Eliminating collective bargaining can be seen as a guise for educational reform—and that is certainly the tone of the public reaction that supports this motion. Without collective bargaining, schools can let teachers go without using evaluations. They can fire teachers or lower their pay because of test scores. It is the easy way out. Who needs to study teacher effectiveness or merit pay or tenure? Who needs data? This bill simply allows schools to fire teachers at-will without any backed up reasoning. It will make our jobs insecure as our school boards and communities ride with political winds and swinging pendulums.
I’m standing here today though not just to protest the implicit elimination of collective bargaining. But to say that I am angry about how our government is approaching education. Our house of representatives has decided to put into place the cornerstones of destruction for NH education.
Policy makers want successful schools, yet they brought forth bills dismissing mandatory kindergarten and the exclusion of arts in state curriculum. I thank the Senate for not passing these bills and for being the voice of reason. I hope they can continue to do so.
Because policy makers want successful schools, yet they have passed a bill lowering the dropout rate from 18 to 16. But that is not even important anymore, because they have also passed a bill eliminating compulsory education. Yes, next week our Senate will vote on whether children aged 6-16 can be required to attend school. And if children don’t, districts will no longer have the jurisdiction to oversee a curriculum.

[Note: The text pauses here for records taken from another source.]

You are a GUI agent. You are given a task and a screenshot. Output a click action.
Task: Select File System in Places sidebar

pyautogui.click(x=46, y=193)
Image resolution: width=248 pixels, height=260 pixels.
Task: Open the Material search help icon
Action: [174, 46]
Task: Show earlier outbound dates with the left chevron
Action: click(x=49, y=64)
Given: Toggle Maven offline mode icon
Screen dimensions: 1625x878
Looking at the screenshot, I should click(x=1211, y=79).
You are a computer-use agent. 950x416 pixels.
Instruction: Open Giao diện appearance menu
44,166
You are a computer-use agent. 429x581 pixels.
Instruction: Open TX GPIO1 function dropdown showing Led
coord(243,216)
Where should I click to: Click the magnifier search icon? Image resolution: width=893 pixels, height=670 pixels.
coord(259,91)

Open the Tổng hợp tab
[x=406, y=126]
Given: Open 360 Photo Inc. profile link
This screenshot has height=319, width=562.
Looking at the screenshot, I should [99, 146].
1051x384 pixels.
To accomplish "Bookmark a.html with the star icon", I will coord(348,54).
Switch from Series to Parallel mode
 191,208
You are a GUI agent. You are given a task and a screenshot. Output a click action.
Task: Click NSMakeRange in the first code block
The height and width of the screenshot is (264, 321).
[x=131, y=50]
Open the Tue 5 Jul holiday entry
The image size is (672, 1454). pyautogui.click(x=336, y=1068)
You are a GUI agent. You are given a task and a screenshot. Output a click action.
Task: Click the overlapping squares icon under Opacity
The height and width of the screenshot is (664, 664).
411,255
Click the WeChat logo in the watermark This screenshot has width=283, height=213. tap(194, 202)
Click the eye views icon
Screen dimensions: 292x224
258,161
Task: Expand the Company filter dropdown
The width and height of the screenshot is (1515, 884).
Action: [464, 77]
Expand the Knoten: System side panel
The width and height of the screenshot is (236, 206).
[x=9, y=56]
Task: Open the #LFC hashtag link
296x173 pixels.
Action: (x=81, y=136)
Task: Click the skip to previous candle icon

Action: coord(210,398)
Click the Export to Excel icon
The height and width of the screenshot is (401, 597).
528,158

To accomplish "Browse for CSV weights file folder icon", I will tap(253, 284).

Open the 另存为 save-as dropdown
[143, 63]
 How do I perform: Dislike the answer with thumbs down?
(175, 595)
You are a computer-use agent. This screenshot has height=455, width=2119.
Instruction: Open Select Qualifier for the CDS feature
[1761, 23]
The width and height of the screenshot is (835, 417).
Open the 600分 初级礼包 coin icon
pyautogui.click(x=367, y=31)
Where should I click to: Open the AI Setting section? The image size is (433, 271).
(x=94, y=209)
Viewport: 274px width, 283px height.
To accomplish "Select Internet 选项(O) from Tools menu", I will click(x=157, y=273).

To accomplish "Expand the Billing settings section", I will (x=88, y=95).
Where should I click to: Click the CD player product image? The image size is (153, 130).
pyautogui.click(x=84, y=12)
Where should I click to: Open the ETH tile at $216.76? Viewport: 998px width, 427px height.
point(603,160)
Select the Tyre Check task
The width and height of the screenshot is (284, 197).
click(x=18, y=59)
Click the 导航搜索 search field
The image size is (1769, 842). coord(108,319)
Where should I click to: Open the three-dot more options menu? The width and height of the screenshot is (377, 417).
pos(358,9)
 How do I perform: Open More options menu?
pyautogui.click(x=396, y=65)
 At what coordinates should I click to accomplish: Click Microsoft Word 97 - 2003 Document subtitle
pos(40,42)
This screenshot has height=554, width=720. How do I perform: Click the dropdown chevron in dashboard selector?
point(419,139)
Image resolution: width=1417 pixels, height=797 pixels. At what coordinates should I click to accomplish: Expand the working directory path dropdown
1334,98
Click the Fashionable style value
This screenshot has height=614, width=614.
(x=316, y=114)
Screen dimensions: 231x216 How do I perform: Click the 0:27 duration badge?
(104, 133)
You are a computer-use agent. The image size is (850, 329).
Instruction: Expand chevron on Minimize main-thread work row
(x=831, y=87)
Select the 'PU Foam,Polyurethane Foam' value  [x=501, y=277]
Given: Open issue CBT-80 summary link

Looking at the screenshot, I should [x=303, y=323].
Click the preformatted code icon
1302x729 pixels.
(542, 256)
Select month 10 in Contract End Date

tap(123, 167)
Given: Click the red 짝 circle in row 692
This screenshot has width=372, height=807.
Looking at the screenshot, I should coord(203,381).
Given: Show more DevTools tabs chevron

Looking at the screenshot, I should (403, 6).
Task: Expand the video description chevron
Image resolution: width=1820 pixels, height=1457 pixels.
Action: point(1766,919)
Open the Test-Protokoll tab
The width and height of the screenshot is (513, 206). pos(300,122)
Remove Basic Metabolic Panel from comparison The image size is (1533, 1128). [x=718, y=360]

Policy makers want successful schools , yet the house has passed a bill that tells school boards—volunteers who do not have to have any background or experience in education—that they have the right to tell their teachers what they can teach. How they should teach it. And how they should asses their students.
Policy makers want successful schools, yet they are proposing we abolish the department of education.
Policy makers want successful schools. So do teachers. But our government has stopped listening to the professionals. We are being dismissed, vilified, treated as though we are not experts in our field. And while we are famous for doing what we are told, taking pendulum swings in stride, closing our doors and spending our days with the students we are invested in because that’s what we love, there is a limit and we have reached ours.
It’s time to listen to teachers. It’s time to stop the destruction.